Read All Who Go Do Not Return Online
Authors: Shulem Deen
Tags: #Biography & Autobiography, #Religious
Somebody spoke. We, as a group, would not tolerate the kind of activity we’d heard about. Any one of our friends caught with a forbidden device, a radio or a portable television, or a secular magazine or forbidden musical cassettes, would be wrapped in a prayer shawl and beaten. Association with certain undesirable persons, known transgressors, would also be forbidden. This time, it was only a warning. The next time, we wouldn’t be so tolerant.
Nuta tried to protest: “I didn’t—I have never—I don’t—” We silenced him quickly. His words did not matter.
Other friends were summoned, each told to sit and given the same speech. For each student summoned, before he entered, there was a call around the room—“Who’s speaking this time?”—and someone would volunteer. The things said were the same. The reactions, too, were similar, always the same look of horror as each of those summoned sat wondering what could have turned longtime friends into inquisitors. Only Yossi Rosen declared that he would not be cowed.
“Mi somchu le’ish?”
Yossi shot back at us, citing the verse in Exodus. “Who appointed you as master?”

Given material:

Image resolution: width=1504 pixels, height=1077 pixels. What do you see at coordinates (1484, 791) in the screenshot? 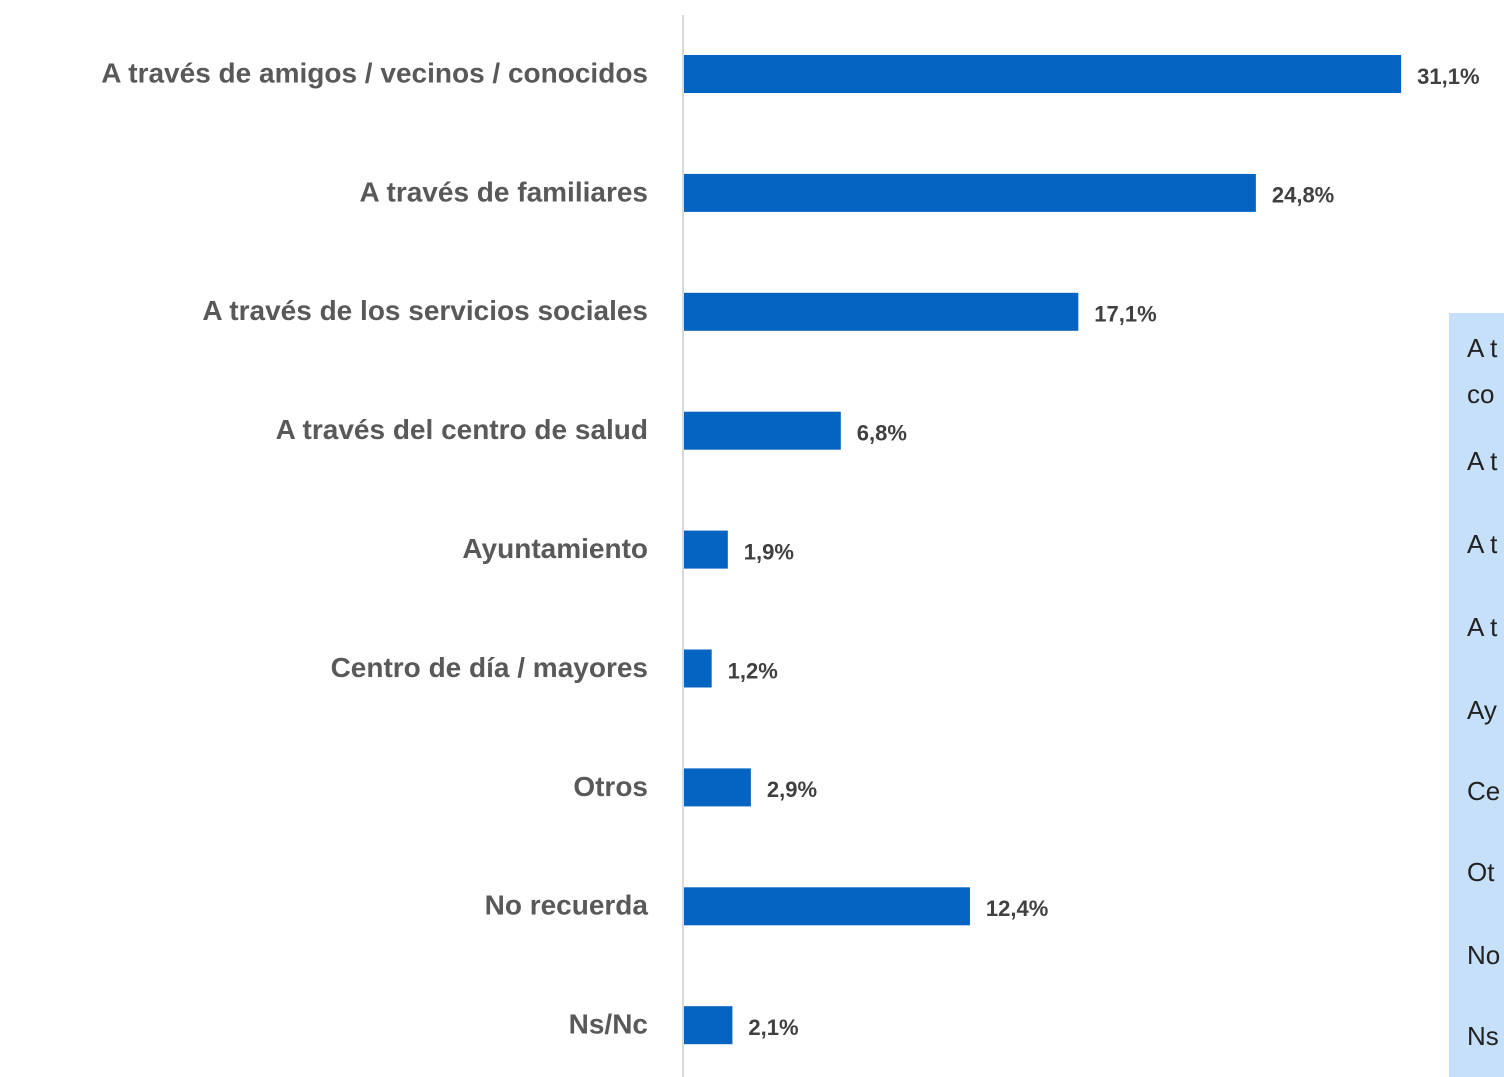
I see `panel-text: Ce` at bounding box center [1484, 791].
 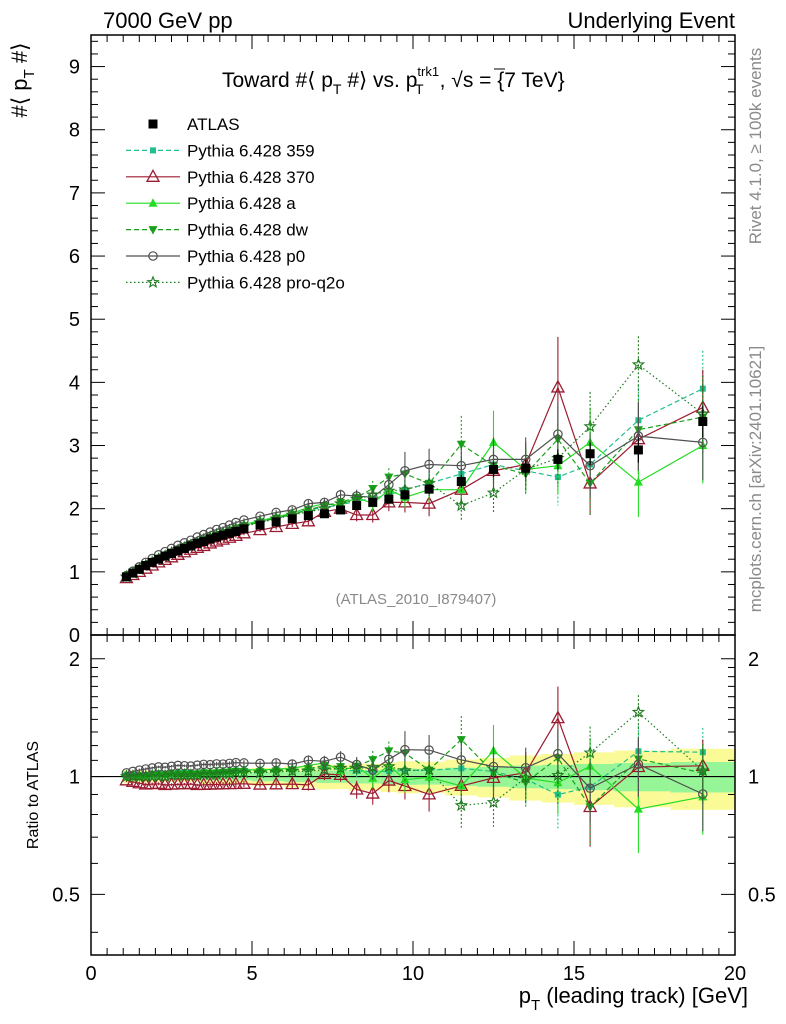 What do you see at coordinates (74, 383) in the screenshot?
I see `y-tick-label: 4` at bounding box center [74, 383].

To do:
a) Reproduce the passage from the memoir excerpt about the warnings given to friends, starting at "Other friends were" and ending at "not be cowed.".
b) In the memoir excerpt about the warnings given to friends, which student declared that he would not be cowed?
c) Write the next part of the memoir excerpt about the warnings given to friends, picking up after its final sentence.

Responses by item number:
a)
Other friends were summoned, each told to sit and given the same speech. For each student summoned, before he entered, there was a call around the room—“Who’s speaking this time?”—and someone would volunteer. The things said were the same. The reactions, too, were similar, always the same look of horror as each of those summoned sat wondering what could have turned longtime friends into inquisitors. Only Yossi Rosen declared that he would not be cowed.

b) Yossi Rosen.

c)
Menashe Steiner, who was doing the talking, held up his hand and said: “That’s what the cursed Dathan said. And what happened to
him?
” Swallowed into the pit, of course, along with all the other Israelite rebels in the desert, and the thought hung heavy in the air as Yossi was shown out of the room.
A half dozen of our friends had been summoned and released, but we weren’t pacified. Unsatisfied with the relative moderation of warnings, we wanted more.
Mendy Klein had not appeared when summoned, so a handful of students were dispatched to find him. They checked the synagogue, the study hall, the lecture rooms, and the basement dining room, but Mendy was nowhere to be found. His dorm room was reported locked, the persistent knocking on the door unanswered. The thought of Mendy’s locked door ignited our imaginations. A locked door meant something hidden, something forbidden.
“Let’s get in there,” someone said.
We looked at one another in silence. “We can’t go into the dorms,” someone said finally.
All of us in our righteous clique were married, and yeshiva policy—as ordered by the rebbe himself—forbade married students to enter the dormitory area. The reasons were never made clear, but like the rule that two students alone were never to lock the door, this hinted at fears of sexual transgression.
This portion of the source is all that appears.